Monday, March 15, 2021

From The Lectionary For Monday of the Fourth Week of Lent

Thus says the LORD:
Lo, I am about to create new heavens
    and a new earth;
The things of the past shall not be remembered
    or come to mind.
Instead, there shall always be rejoicing and happiness
    in what I create;
For I create Jerusalem to be a joy
    and its people to be a delight;
I will rejoice in Jerusalem
    and exult in my people.
No longer shall the sound of weeping be heard there,
    or the sound of crying;
No longer shall there be in it
    an infant who lives but a few days,
    or an old man who does not round out his full lifetime;
He dies a mere youth who reaches but a hundred years,
    and he who fails of a hundred shall be thought accursed.
They shall live in the houses they build,
    and eat the fruit of the vineyards they plant.

 Isaiah 65:17-21

Needless to say we haven't come close to that yet, we still await that extent in change, though I wonder what Isaiah would make of our world.  

The Jewish idea of time as being progressive, as opposed to the materialistic-pagan view of reality as static, is one of those things I chose to believe when I chose to believe.  That is that I chose to consider it as a reality even as materialists reject it for those kinds of unstated, unadmitted ideological motives I mentioned earlier today.  

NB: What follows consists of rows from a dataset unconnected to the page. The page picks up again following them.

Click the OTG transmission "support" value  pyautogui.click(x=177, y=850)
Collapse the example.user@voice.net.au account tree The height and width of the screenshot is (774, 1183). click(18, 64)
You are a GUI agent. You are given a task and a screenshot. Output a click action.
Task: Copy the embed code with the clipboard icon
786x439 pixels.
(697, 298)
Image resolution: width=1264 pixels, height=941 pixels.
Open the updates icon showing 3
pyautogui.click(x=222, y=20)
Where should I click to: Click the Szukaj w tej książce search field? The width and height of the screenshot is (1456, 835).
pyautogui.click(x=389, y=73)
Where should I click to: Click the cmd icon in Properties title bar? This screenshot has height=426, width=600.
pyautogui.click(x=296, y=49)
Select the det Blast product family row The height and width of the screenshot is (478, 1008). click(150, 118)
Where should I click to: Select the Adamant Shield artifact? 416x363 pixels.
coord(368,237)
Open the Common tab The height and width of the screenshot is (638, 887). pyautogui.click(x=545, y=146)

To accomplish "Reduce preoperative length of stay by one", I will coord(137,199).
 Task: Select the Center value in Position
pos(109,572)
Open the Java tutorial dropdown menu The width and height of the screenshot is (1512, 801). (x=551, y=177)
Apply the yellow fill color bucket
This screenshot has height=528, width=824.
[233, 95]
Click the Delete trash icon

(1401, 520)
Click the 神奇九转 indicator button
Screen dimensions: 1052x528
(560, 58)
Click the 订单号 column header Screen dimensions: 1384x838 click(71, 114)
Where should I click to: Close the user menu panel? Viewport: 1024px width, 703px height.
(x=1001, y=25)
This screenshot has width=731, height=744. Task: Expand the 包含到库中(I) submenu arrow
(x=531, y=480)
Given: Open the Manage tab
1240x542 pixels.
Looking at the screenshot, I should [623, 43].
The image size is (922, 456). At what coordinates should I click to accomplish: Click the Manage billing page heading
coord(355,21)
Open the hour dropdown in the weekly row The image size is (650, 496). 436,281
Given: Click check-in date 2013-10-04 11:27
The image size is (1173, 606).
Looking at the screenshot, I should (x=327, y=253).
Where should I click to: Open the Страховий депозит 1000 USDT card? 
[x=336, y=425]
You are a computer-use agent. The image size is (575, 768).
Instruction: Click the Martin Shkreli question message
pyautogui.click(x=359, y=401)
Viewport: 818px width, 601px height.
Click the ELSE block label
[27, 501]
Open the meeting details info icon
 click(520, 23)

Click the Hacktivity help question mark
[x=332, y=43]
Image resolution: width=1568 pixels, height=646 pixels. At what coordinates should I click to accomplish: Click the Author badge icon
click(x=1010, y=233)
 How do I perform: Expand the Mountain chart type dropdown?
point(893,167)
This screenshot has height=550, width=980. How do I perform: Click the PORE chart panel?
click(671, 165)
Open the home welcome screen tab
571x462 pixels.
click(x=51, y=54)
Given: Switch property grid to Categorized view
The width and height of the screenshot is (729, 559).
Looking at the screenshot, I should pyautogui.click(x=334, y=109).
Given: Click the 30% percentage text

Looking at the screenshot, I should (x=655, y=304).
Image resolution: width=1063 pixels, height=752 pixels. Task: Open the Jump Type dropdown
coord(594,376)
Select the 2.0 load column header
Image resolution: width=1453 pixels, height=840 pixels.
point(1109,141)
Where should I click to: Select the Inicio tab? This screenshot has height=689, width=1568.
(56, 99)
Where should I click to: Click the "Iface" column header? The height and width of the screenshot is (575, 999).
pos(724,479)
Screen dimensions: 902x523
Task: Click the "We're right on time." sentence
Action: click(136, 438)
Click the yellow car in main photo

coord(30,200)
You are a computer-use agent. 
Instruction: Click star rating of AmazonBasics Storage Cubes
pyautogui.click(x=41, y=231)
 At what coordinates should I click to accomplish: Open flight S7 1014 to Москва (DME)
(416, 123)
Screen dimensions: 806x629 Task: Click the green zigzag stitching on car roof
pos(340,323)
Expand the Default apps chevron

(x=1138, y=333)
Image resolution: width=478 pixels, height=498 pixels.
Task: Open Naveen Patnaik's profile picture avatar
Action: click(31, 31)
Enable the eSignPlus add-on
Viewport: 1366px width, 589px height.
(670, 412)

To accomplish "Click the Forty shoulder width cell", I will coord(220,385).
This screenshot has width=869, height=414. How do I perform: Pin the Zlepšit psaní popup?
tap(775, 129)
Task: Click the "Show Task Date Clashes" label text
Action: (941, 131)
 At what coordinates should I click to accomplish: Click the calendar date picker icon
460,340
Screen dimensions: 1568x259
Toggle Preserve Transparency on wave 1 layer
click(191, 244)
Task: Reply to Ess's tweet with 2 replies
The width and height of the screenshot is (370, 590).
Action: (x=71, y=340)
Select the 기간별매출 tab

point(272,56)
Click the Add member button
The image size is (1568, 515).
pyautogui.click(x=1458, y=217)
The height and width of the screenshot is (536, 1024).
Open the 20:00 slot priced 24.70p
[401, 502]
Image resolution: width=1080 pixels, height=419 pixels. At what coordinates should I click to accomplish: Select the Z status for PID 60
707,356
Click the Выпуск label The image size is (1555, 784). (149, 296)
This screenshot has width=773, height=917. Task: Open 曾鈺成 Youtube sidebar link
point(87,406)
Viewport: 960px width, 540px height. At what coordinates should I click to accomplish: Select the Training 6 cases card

The consequences of choosing to believe that there is change, that change is possible, that change is the will of God who created the universe and life for a reason and towards an end are not guaranteed to be adopted, you have to also accept the Jewish idea of justice, which extends to not only all of humanity but to animals and all of creation, as well, something that is often laid aside or neglected or denied by even those who put on a display of piety and orthodoxy but a belief in God at least makes that a coherent possibility,  there is a reason for morality being moral and that is because it is what The Creator wants, a part of the reason for the creation of the universe and life.  Without that all of the many materialistic replacements for morality, relativism, utilitarianism, the ridiculous substitution for those biological-materialistic atavism often as ill defined as asserted and far more open to the corruption of selfish and hateful motives than the Jewish-Christian-Islamic conception of reality mentioned above.  In fact, they can't even get started with providing a reason that anyone, even accepting the ersatz replacement of non-selfish assertions of ethics, should feel any obligation to act unselfishly if they figure they can work it to their ends, in the end. 

A traditional barroom style atheist would call the vision of Isaiah "pie in the sky"  but at least there is some mention of pie for all in that desideratum as opposed to what atheism offers.   Atheism can't even tell someone why they should figure they have a right to "live in the houses they build, and eat the fruit of the vineyards they plant," nor give the rich and powerful who can steal the product of the labor of those beneath them an absolute reason they shouldn't .  Overcoming the universal and original sin of selfishness takes a lot more than the entire history of academic, intellectual, atheist-materialist-scientistic creation of replacements for revealed religion, it takes an acceptance of a very specific idea of God.